Rosjanom będzie znacznie trudniej uszkodzić ukraińską sieć energetyczną tej zimy, ponieważ Ukraina dysponuje potężną siecią obrony przeciwlotniczej, a sektor energetyczny przygotowywał się na nowe ataki przez cały rok. O trudnościach, jakie napotykają wojska okupacyjne w terroryzowaniu ludności cywilnej, donosi w reportażu CNN.
CNN przytacza opinię wiceszefa Głównego Zarządu Wywiadu (HUR) Ministerstwa Obrony Ukrainy Wadyma Skibickiego, który wymienił ograniczone możliwości ukraińskiej obrony przeciwlotniczej jako jeden z głównych powodów, dla których Rosja była w stanie z łatwością niszczyć ukraińską sieć energetyczną w ubiegłym roku. Jego zdaniem teraz Rosjanom będzie znacznie trudniej osiągnąć swój cel.
– Rosjanie mogą przeprowadzać ataki kombinowane, łącząc uderzenia rakietowe i ataki dronów. Z pewnością nie będą to tak prymitywne ataki jak w zeszłym roku. Będzie im trudno osiągnąć wyniki – my również przygotowujemy się i rozumiemy, jak operują – powiedział ukraiński generał.
Sektor energetyczny również wniósł swój wkład, korzystając z letnich „wakacji”, kiedy Rosjanie rozpoczęli kampanię niszczenia infrastruktury zbożowej, co spowodowało względną ciszę w systemie energetycznym przez pewien czas.
– Odbudowaliśmy to, co dało się odbudować, kupiliśmy zapasowy sprzęt i ustawiliśmy zabezpieczenia wokół elektrowni. Zeszłej zimy pomogła nam determinacja. Tej zimy jesteśmy silniejsi, a nasi ludzie bardziej doświadczeni – powiedział CNN Maksym Timczenko, dyrektor generalny największego w kraju komercyjnego operatora energetyczego DTEK.
Wokół kluczowych obiektów sieci energetycznej wzniesiono fizyczne bariery – tzw. gabiony, czyli metalowe konstrukcje wypełnione workami z piaskiem – które teoretycznie powinny chronić obiekty infrastruktury przed odłamkami rakiet i dronami kamikadze.

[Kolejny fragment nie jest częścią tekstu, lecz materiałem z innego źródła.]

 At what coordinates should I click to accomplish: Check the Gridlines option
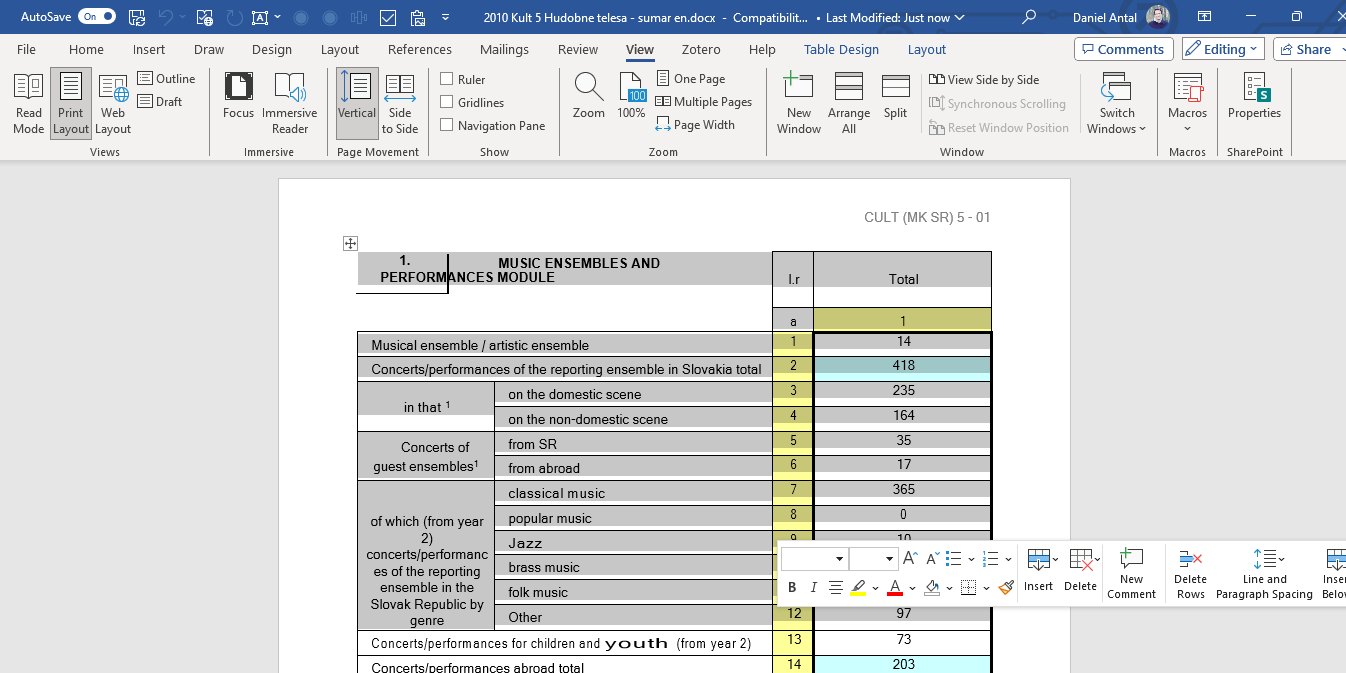coord(447,102)
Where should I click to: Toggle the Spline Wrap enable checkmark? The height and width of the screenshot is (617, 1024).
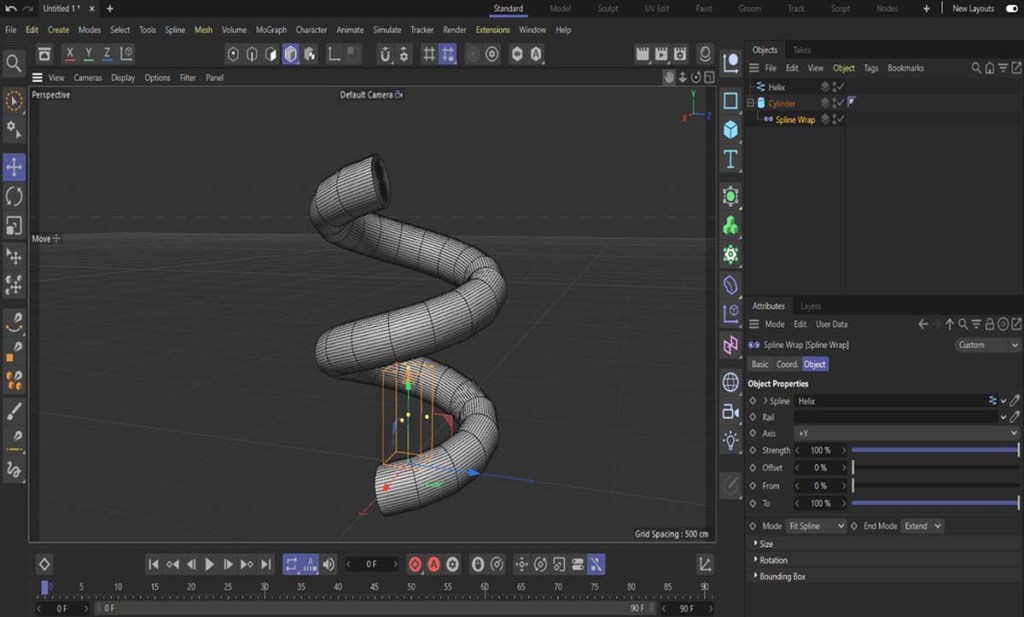(x=841, y=120)
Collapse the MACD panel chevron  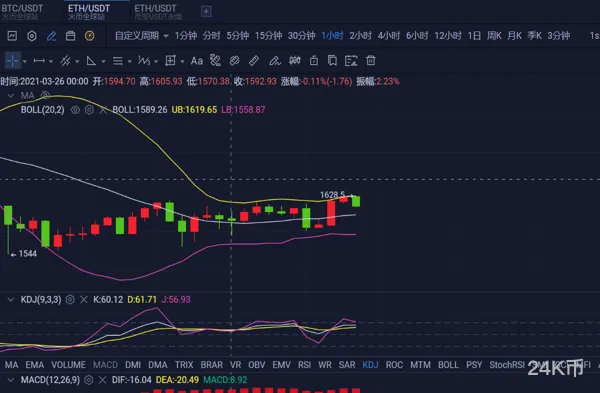tap(11, 380)
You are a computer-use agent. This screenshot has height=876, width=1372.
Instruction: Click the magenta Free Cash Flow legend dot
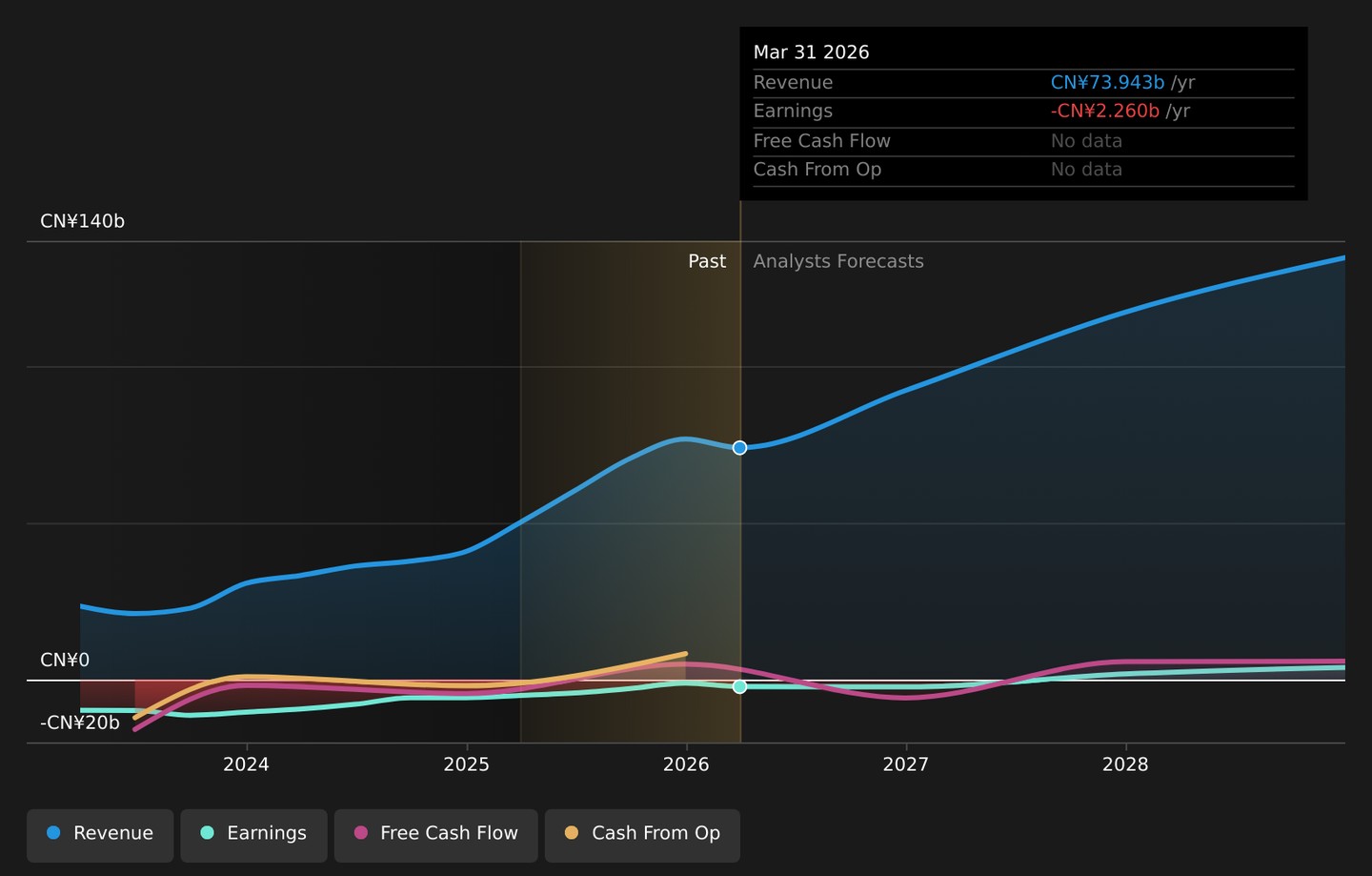[360, 833]
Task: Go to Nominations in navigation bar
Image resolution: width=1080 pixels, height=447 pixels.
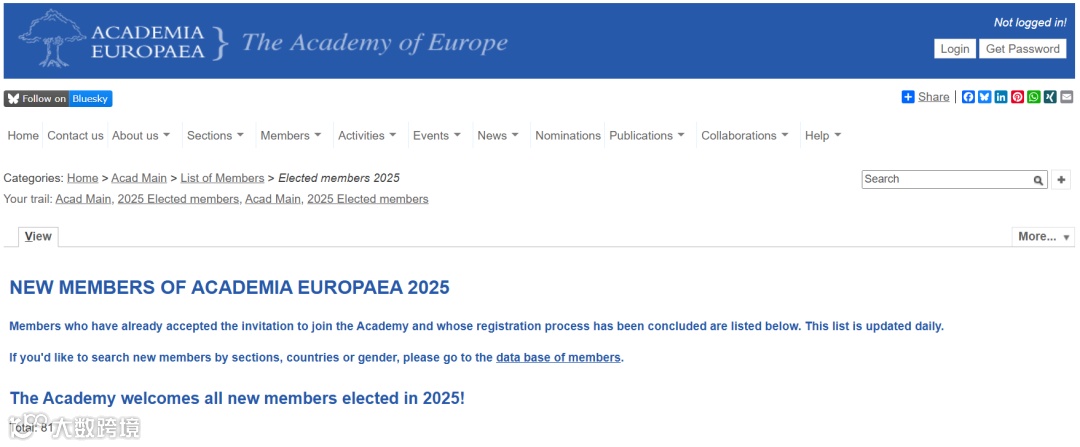Action: pos(568,136)
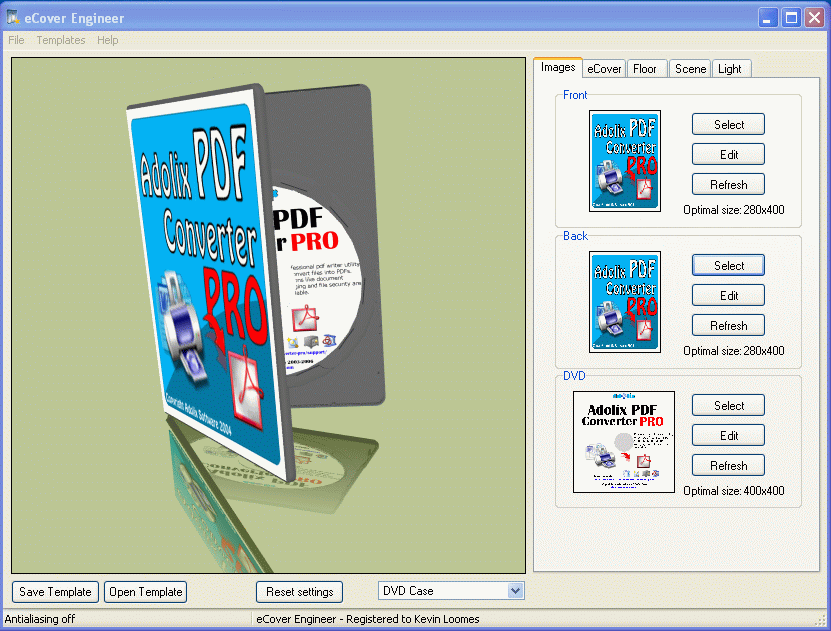Click the DVD label thumbnail image
This screenshot has width=831, height=631.
tap(624, 442)
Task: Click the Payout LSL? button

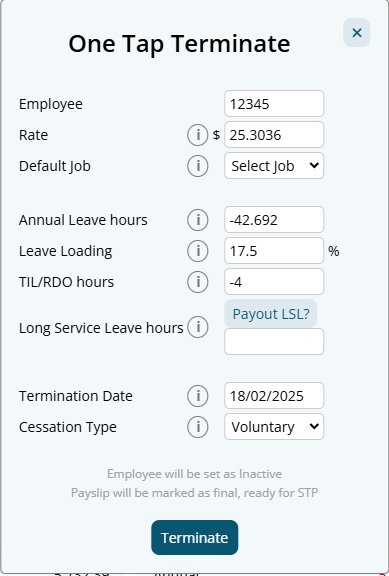Action: tap(271, 314)
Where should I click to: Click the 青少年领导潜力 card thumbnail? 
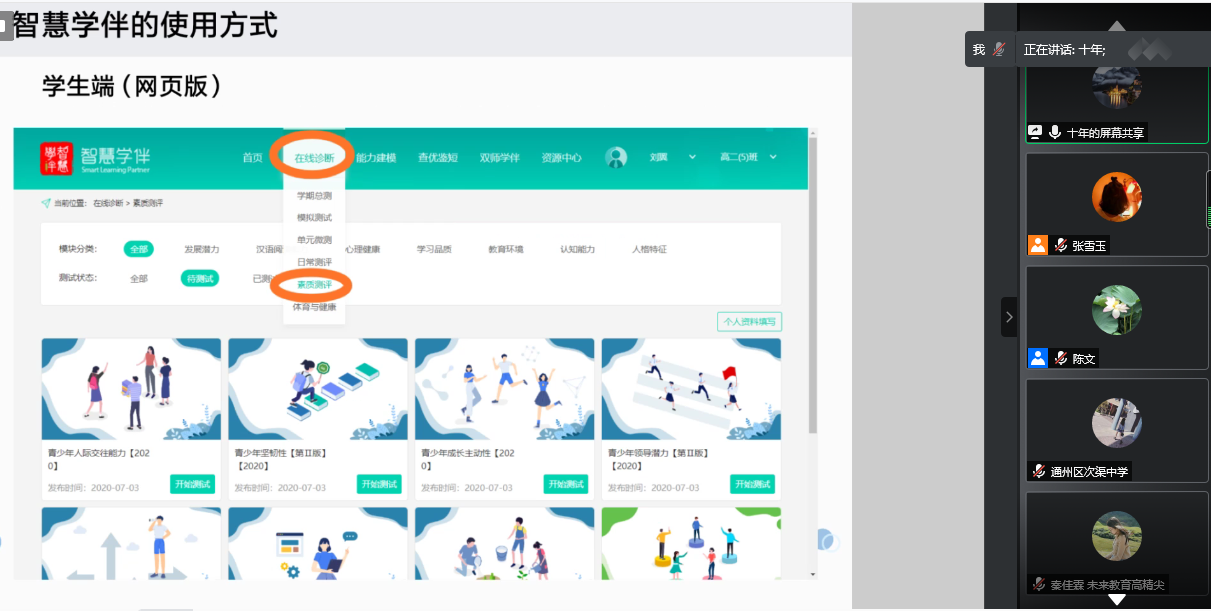(691, 389)
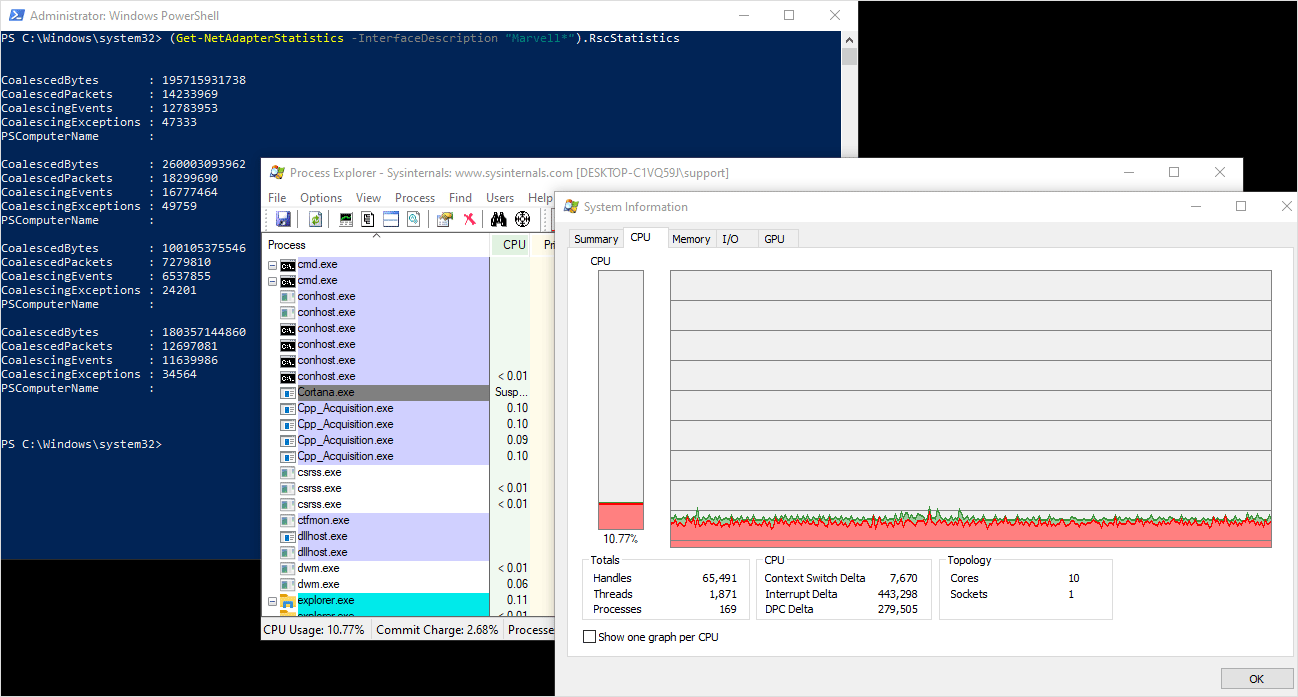
Task: Toggle the Show Lower Pane toolbar icon
Action: tap(391, 219)
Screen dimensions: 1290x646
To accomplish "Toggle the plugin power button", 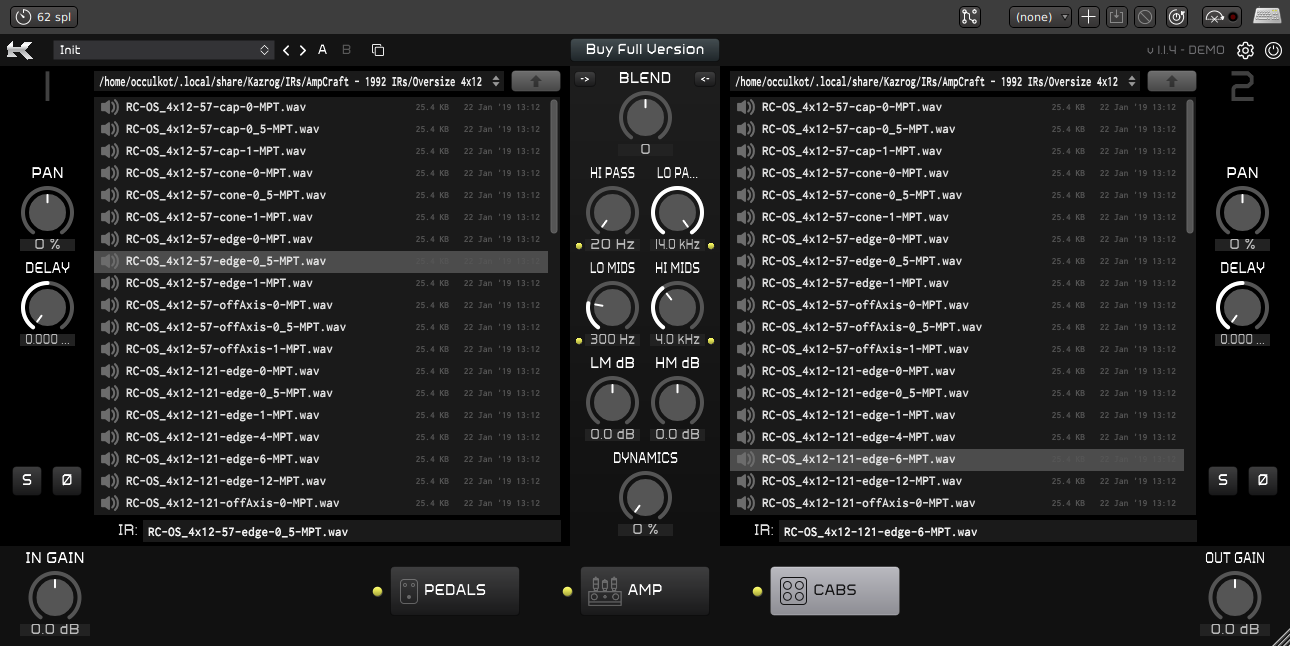I will coord(1273,50).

– Naszym celem jest uczynienie rosyjskich ataków rakietowych i dronów tak nieskutecznymi, by wróg zrezygnował z tego pomysłu. Oczywiście kluczowym elementem ochrony infrastruktury energetycznej pozostają siły obrony przeciwlotniczej – stwierdził Wołodymyr Kudrycki, prezes zarządu Ukrenerho, operatora krajowego systemu przesyłu energii elektrycznej.
Ponadto firma przygotowała rezerwy sprzętu, przeszkoliła ekipy naprawcze i dyspozytorów w celu wyeliminowania skutków ewentualnych ataków oraz stworzyła zapasowe źródła zasilania dla konsumentów. Ukrenerho twierdzi, że udało mu się wyeliminować część zeszłorocznych szkód i jest gotowe do dostarczania zwiększonych ilości energii elektrycznej potrzebnej w okresie zimowym. Jednak według Kudryckiego pełne przywrócenie wcześniejszego stanu systemu energetycznego może zająć lata i wymaga stabilnej sytuacji w zakresie bezpieczeństwa.
Według ukraińskiego wywiadu Rosja ma obecnie w swoich zapasach około 870 precyzyjnych rakiet szczebla operacyjno-strategicznego i strategicznego, które mogą razić cele w odległości ponad 350 kilometrów. Liczba ta odpowiada mniej więcej poziomowi z ubiegłego roku.